According to MSN

Researchers have demonstrated a novel way to address one of the construction industry’s most persistent waste problems: discarded mattresses. By using fungi to transform old mattress materials into building insulation, scientists are proposing a circular, low-impact alternative to conventional insulation products, while simultaneously reducing landfill waste and carbon emissions.

The development comes as global waste streams continue to grow and the building sector faces pressure to reduce its environmental footprint. Mattresses are notoriously difficult to recycle due to their composite structure, often ending up in landfills or being incinerated. The new fungal-based process offers a biological solution to this long-standing challenge.

The Mattress Waste Problem

Millions of mattresses are discarded each year worldwide. Their bulky size, mixed materials, and complex construction make them expensive and inefficient to recycle using traditional mechanical methods. As a result, large volumes of mattress waste occupy landfill space, where materials can take decades to break down.

Foams, fabrics, and synthetic fibers used in mattresses also carry a significant environmental cost when produced from virgin materials. Reducing this waste stream has become a priority for municipalities and sustainability researchers alike.

How Fungi Provide an Alternative

The research centers on mycelium—the root-like network of fungi that grows through organic material. When introduced to suitable substrates, mycelium binds particles together, forming lightweight but structurally stable composites.

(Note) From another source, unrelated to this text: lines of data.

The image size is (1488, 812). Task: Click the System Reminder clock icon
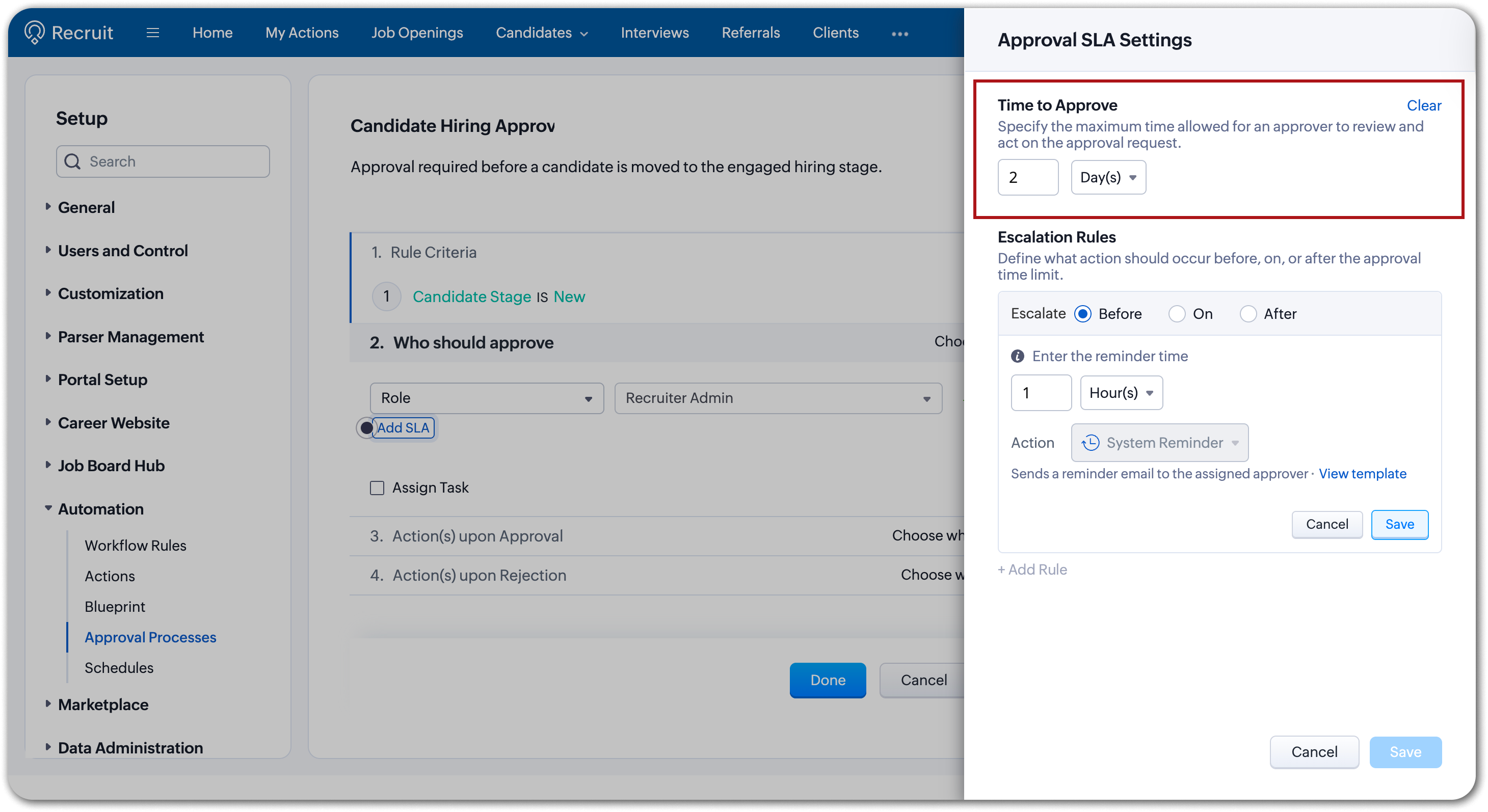[x=1090, y=442]
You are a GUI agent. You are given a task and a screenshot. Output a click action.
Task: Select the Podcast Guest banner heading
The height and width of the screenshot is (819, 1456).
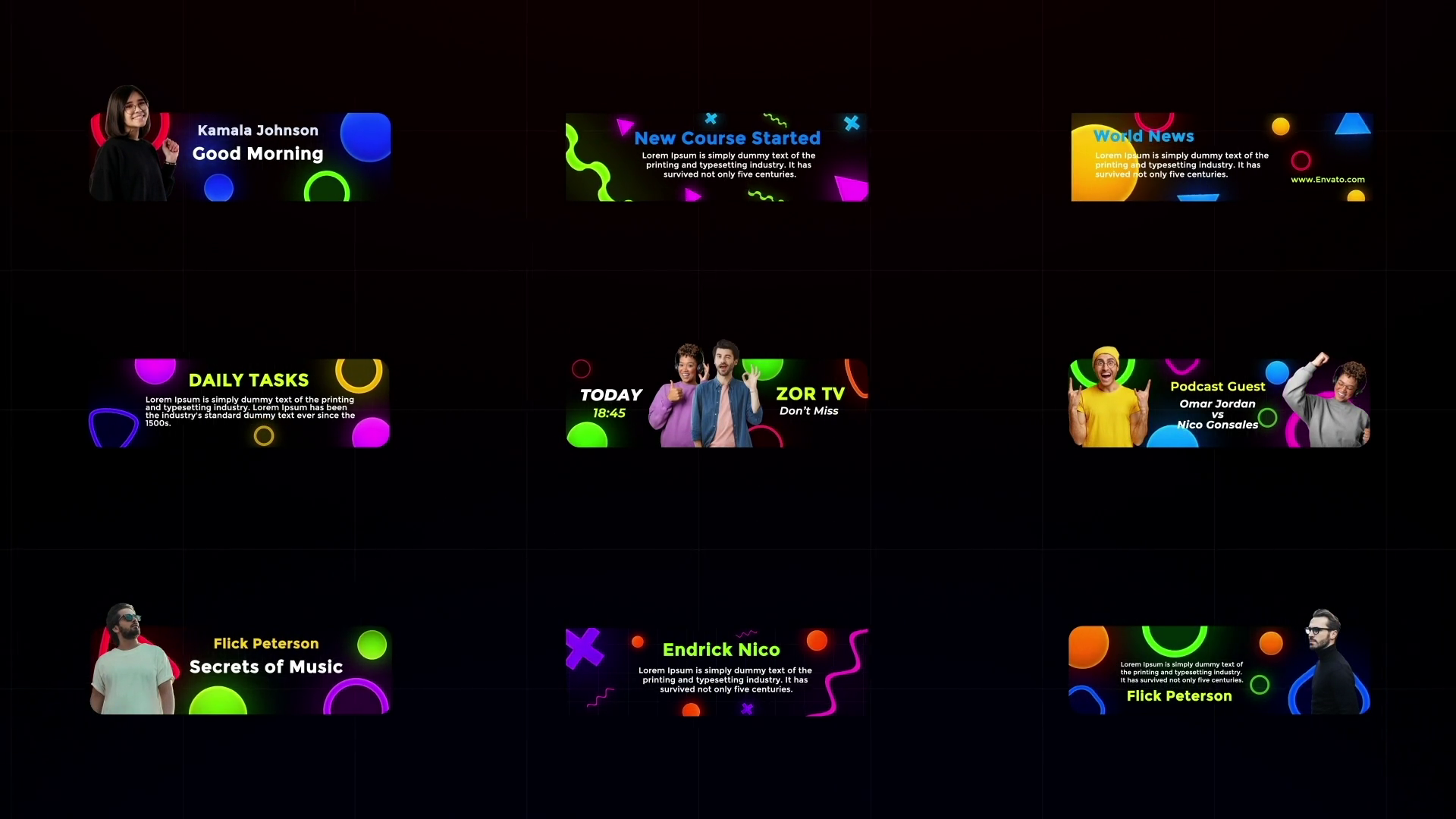[x=1217, y=387]
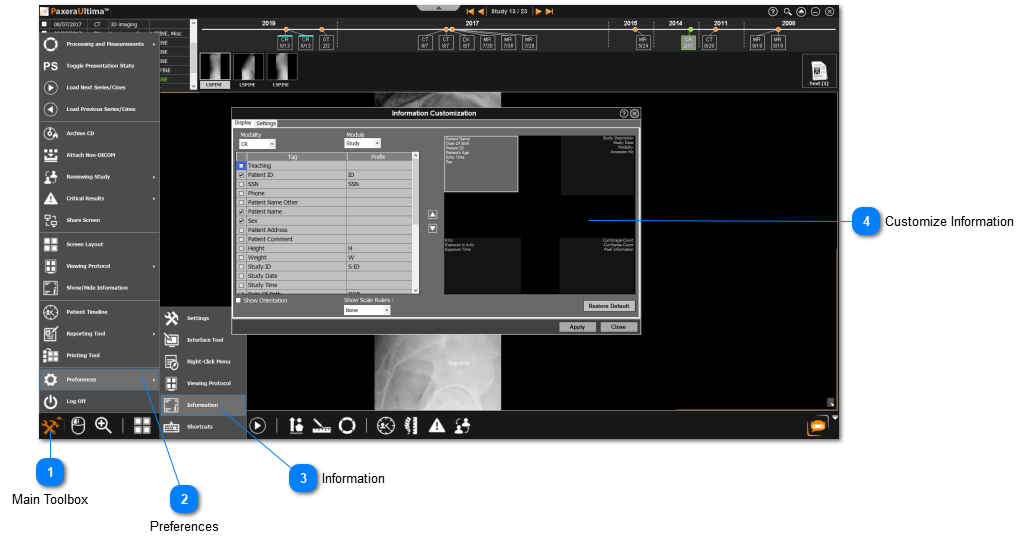Select the zoom magnifier tool

tap(103, 425)
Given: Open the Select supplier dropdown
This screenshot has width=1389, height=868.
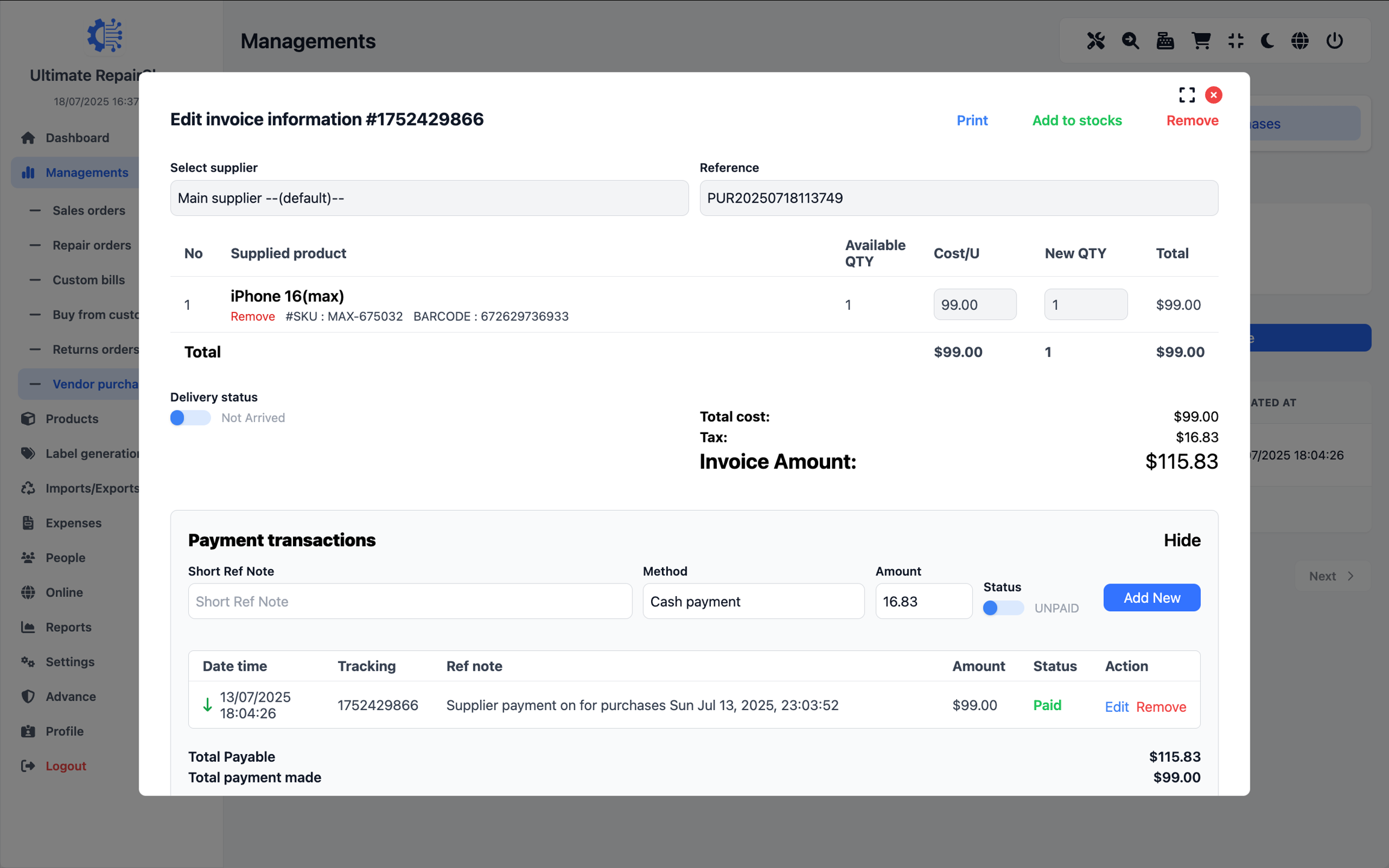Looking at the screenshot, I should pyautogui.click(x=429, y=198).
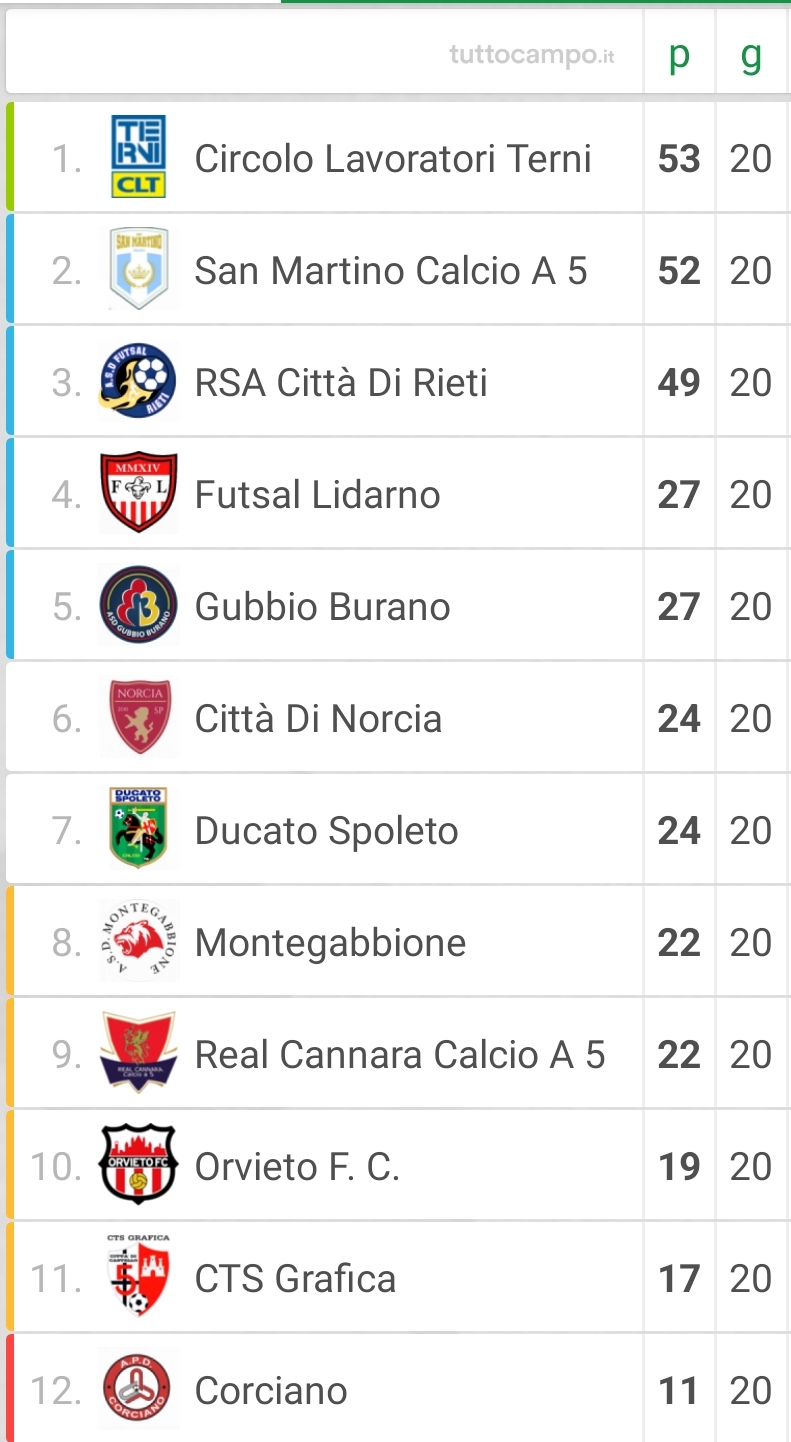
Task: Click the Real Cannara crest
Action: (x=138, y=1053)
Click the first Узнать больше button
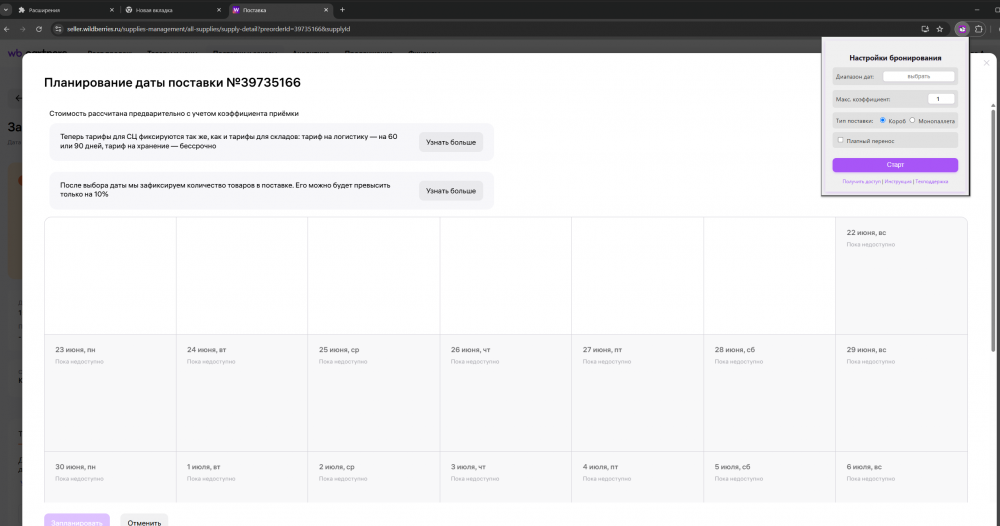Viewport: 1000px width, 526px height. point(450,143)
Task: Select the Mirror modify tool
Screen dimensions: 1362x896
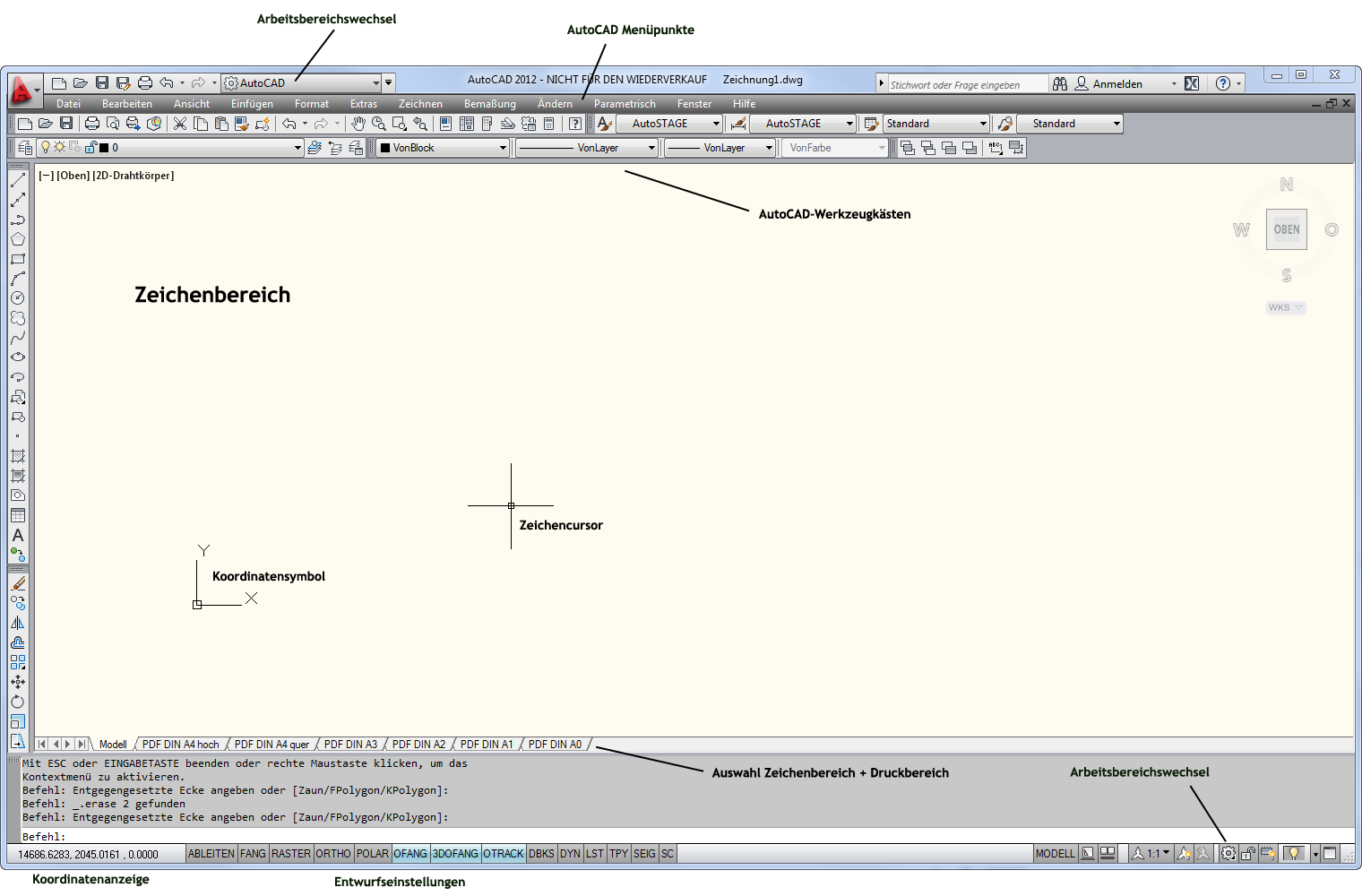Action: click(x=18, y=623)
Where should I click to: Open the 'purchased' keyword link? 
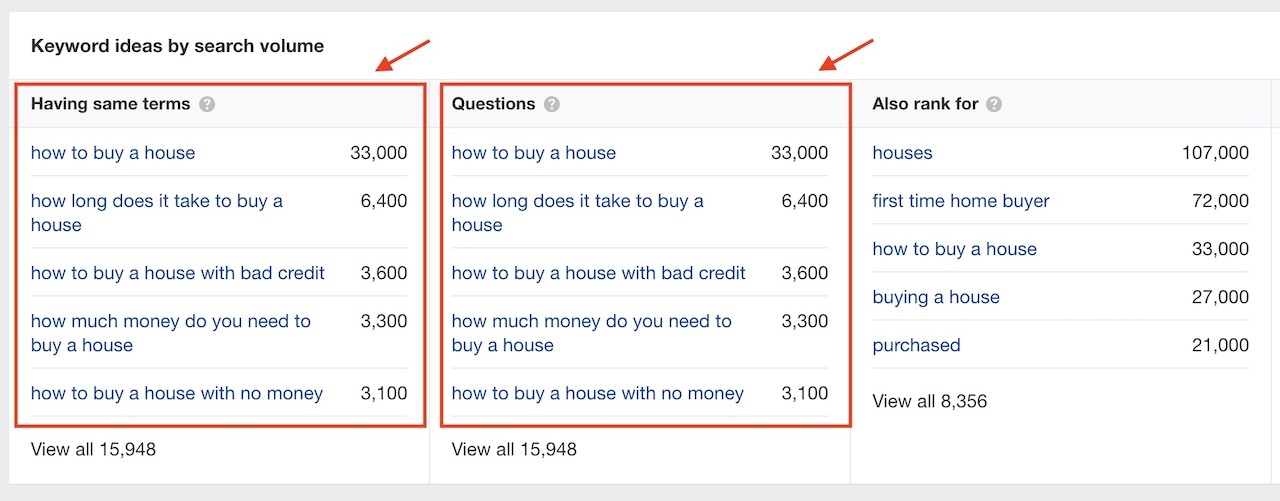(916, 345)
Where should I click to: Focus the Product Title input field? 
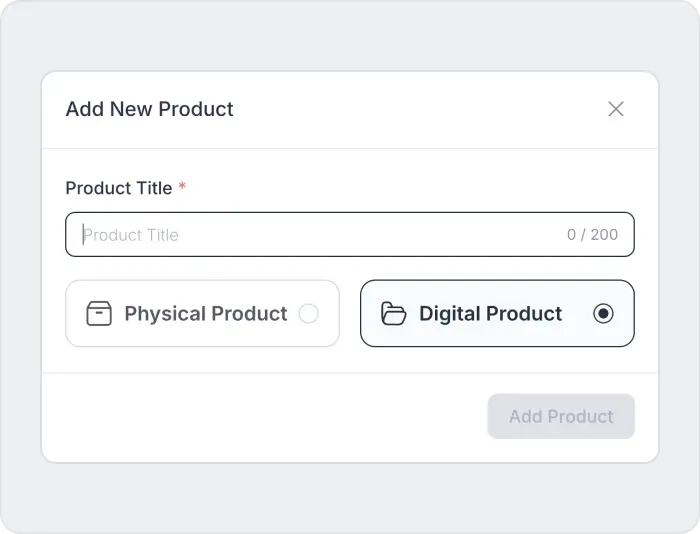[x=350, y=235]
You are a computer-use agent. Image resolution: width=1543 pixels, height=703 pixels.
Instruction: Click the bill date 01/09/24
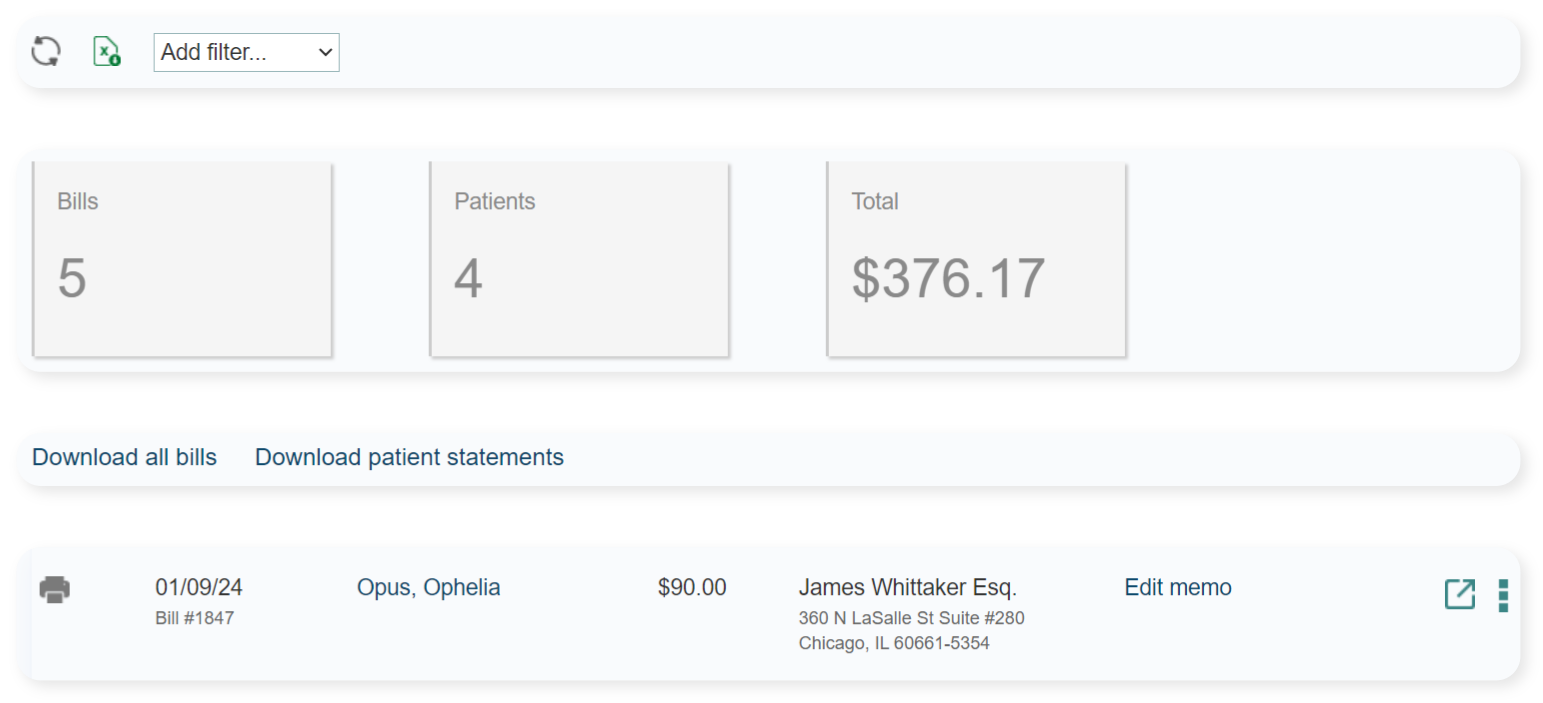pos(198,588)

In this process, shredded mattress components serve as the growth medium for selected fungal species. As the mycelium grows, it digests portions of the waste and weaves the remaining fibers into a cohesive material. Once growth is complete, the material is dried or heat-treated to stop further fungal activity, resulting in a solid, inert product.

The outcome is an insulation panel that can be shaped and sized for use in walls, ceilings, or floors.

Performance as Building Insulation

According to researchers, the fungal-grown insulation demonstrates promising thermal insulation and acoustic insulation properties. Its porous structure helps trap air, reducing heat transfer, while also dampening sound. These characteristics are comparable to some conventional insulation materials used in construction today.

In addition to performance, mycelium-based insulation offers advantages in fire resistance and moisture regulation. Some fungal composites naturally char rather than burn, and their structure can help manage humidity by absorbing and releasing moisture without degrading.

Environmental Benefits

The environmental appeal of the material lies in both its inputs and its production process. By reusing mattress waste, the approach diverts bulky items from landfill and reduces the demand for new raw materials. The fungal growth itself occurs at low temperatures and requires minimal energy compared with manufacturing traditional insulation products such as fiberglass or foam.

Researchers also point out that mycelium composites are biodegradable at the end of their life cycle, offering a clear advantage over petroleum-based insulation materials that persist in the environment.

Addressing Safety and Durability

A key concern in fungal-based materials is safety. The researchers emphasize that the final insulation product does not contain living fungi. The heat treatment used during production kills the mycelium, ensuring the material is stable and does not release spores during use.

Durability testing suggests that the insulation can withstand typical indoor conditions without breaking down or promoting unwanted microbial growth. This addresses a common misconception that fungal materials might introduce mould risks into buildings.

Applications in Sustainable Construction

The study positions fungal insulation as particularly suited to sustainable construction and low-carbon building projects. As building regulations increasingly emphasize energy efficiency and reduced embodied carbon, alternative materials such as mycelium composites are gaining interest from architects and developers.

Because the production process can be localized, there is also potential to reduce transportation emissions. Mattress waste generated in urban areas could be processed nearby, creating regional circular economies around construction materials.

Economic and Scaling Challenges

Despite its promise, researchers acknowledge that scaling up production remains a challenge. Establishing consistent supply chains for waste mattresses, ensuring uniform material quality, and meeting building certification standards will require further development.

However, interest from the construction and waste management sectors suggests growing momentum. As landfill costs rise and sustainability targets tighten, economic incentives for adopting fungal-based materials may increase.

A Broader Shift Toward Bio-Based Materials

The mattress insulation project reflects a wider shift toward bio-based materials in construction. Fungi, algae, and plant fibers are increasingly being explored as alternatives to energy-intensive, fossil-derived products.

By demonstrating that waste materials can serve as feedstock for high-value building components, the research contributes to a rethinking of waste as a resource rather than a liability.

Implications for Waste Policy and Design

If adopted at scale, fungal insulation could influence how mattresses are designed in the future. Products optimized for biological recycling could simplify processing and improve material recovery rates.

Policy makers may also see potential in supporting such technologies through waste reduction incentives, green building standards, or research funding aimed at circular economy solutions.

Conclusion

The use of fungi to convert old mattresses into building insulation illustrates how biological processes can address multiple environmental challenges at once. By diverting waste from landfills, reducing reliance on energy-intensive materials, and producing effective insulation, the approach offers a glimpse into a more sustainable construction industry.

While further testing and scaling are needed, the research demonstrates that fungi are not only decomposers in nature, but also powerful partners in designing the materials of the future.